**Requirement a:**
Extract the rows starting at the line containing "This screenshot has width=640, height=1385." and continuing through the final line of the rows, including both ends. Repeat those lines exactly and leave out everything else.

**Passage provided:**
┄┄┄┄┄┄
What Does Packet Loss Mean?
Packet loss is the percentage of data packets that fail to reach their destination. Even small amounts — 1% or less — have an outsized effect on voice calls, gaming, and TCP throughput.
What a "packet" is
All data on the internet travels in discrete chunks called packets. A web page, video stream, voice call, or game update is broken into thousands of small packets, sent across the network, and reassembled at the destination. Each packet contains header information (where it came from, where it's going) and a chunk of payload data — typically 1,500 bytes for standard Ethernet frames.
Packet loss occurs when one or more of these packets fails to arrive. A router along the path may drop it due to overload, a wireless connection may corrupt it, or a cable fault may simply lose it in transit.
Packet loss percentage and its real-world effect
| Packet loss | Gaming | Voice / video call | File downloads (TCP) |
|---|---|---|---|
| 0% | Perfect | Perfect | Full speed |
| 0.1–0.5% | Occasional rubber-banding | Barely noticeable | Slight speed reduction |
| 1–2% | Noticeable lag spikes | Audible audio glitches | TCP speed reduced 10–30% |
| 3–5% | Significant desync, unplayable | Choppy, broken sentences | TCP speed reduced 50–70% |
| Above 5% | Unusable | Call breaks down entirely | Downloads stall, timeout |
Why 1% packet loss hurts more than it sounds
TCP — the protocol used for most internet traffic — responds to packet loss by assuming network congestion and dramatically reducing its sending rate. When a packet is lost, TCP halves its congestion window and waits for a retransmission acknowledgement before continuing. This can cause a download that would take 10 seconds to instead take 30–60 seconds, depending on the pattern of loss.
Real-time applications (voice calls, gaming, live video) use UDP rather than TCP, so they don't retransmit lost packets — they simply skip them. This causes audible glitches, visual artifacts, and desync rather than slowdowns.
┄┄┄┄┄┄
(Stored items from a collection)
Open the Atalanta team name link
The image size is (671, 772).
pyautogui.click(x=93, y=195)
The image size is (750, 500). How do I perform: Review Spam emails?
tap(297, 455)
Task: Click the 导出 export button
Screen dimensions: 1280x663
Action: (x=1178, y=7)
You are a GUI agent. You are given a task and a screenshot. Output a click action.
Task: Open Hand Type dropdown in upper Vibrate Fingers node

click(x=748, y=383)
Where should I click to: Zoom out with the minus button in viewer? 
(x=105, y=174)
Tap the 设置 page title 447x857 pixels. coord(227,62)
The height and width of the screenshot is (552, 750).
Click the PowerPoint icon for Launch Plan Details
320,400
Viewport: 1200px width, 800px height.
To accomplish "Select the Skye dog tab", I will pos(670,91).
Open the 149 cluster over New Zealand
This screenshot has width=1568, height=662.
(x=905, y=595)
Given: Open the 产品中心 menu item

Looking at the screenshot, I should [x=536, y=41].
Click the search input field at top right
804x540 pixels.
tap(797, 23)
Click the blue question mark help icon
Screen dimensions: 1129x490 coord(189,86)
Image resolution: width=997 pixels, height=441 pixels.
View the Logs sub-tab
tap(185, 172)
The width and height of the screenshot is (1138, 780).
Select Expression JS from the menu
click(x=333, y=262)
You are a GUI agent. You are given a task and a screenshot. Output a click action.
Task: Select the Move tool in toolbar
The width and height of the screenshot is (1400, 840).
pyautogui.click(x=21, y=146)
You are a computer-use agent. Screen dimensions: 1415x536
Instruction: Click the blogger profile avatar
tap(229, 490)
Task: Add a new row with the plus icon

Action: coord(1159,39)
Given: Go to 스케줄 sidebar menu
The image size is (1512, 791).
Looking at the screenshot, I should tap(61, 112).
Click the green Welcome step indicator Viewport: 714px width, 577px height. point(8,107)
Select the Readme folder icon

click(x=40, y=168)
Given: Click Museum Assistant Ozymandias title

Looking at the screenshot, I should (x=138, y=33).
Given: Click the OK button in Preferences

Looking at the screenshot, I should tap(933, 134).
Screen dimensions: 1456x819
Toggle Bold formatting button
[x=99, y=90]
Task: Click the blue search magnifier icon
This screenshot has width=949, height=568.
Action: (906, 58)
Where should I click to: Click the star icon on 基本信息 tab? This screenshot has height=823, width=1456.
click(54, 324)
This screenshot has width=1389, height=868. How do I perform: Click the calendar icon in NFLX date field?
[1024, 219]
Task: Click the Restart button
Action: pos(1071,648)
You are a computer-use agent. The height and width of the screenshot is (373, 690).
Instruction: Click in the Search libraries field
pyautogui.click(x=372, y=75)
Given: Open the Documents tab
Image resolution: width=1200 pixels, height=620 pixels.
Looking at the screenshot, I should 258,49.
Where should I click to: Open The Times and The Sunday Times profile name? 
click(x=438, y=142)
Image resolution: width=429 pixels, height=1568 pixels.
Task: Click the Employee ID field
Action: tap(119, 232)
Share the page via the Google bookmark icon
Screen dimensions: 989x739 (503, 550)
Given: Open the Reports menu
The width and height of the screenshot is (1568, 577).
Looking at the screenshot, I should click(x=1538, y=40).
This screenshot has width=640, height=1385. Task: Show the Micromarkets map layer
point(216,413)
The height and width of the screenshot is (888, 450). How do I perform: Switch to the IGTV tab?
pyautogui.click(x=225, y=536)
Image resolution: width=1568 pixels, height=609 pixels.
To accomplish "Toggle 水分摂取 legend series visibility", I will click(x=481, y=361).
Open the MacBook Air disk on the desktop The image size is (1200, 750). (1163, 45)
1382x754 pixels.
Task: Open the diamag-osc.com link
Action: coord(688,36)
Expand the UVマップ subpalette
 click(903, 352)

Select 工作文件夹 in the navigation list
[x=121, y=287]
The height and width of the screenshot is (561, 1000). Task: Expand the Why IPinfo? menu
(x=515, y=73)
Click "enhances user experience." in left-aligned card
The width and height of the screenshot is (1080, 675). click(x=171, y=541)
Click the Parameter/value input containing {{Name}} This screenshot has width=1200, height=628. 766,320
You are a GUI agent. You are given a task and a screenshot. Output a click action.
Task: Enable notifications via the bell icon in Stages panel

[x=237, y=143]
┄┄┄┄┄┄
**Requirement b:**
In the passage on packet loss, copy the words from "Packet loss is" to "it in transit." with no changes.

**Written solution a:**
This screenshot has width=640, height=1385. Task: Show the Micromarkets map layer
point(216,413)
The height and width of the screenshot is (888, 450). How do I perform: Switch to the IGTV tab?
pyautogui.click(x=225, y=536)
Image resolution: width=1568 pixels, height=609 pixels.
To accomplish "Toggle 水分摂取 legend series visibility", I will click(x=481, y=361).
Open the MacBook Air disk on the desktop The image size is (1200, 750). (1163, 45)
1382x754 pixels.
Task: Open the diamag-osc.com link
Action: coord(688,36)
Expand the UVマップ subpalette
 click(903, 352)

Select 工作文件夹 in the navigation list
[x=121, y=287]
The height and width of the screenshot is (561, 1000). Task: Expand the Why IPinfo? menu
(x=515, y=73)
Click "enhances user experience." in left-aligned card
The width and height of the screenshot is (1080, 675). click(x=171, y=541)
Click the Parameter/value input containing {{Name}} This screenshot has width=1200, height=628. 766,320
You are a GUI agent. You are given a task and a screenshot. Output a click action.
Task: Enable notifications via the bell icon in Stages panel

[x=237, y=143]

**Written solution b:**
Packet loss is the percentage of data packets that fail to reach their destination. Even small amounts — 1% or less — have an outsized effect on voice calls, gaming, and TCP throughput.
What a "packet" is
All data on the internet travels in discrete chunks called packets. A web page, video stream, voice call, or game update is broken into thousands of small packets, sent across the network, and reassembled at the destination. Each packet contains header information (where it came from, where it's going) and a chunk of payload data — typically 1,500 bytes for standard Ethernet frames.
Packet loss occurs when one or more of these packets fails to arrive. A router along the path may drop it due to overload, a wireless connection may corrupt it, or a cable fault may simply lose it in transit.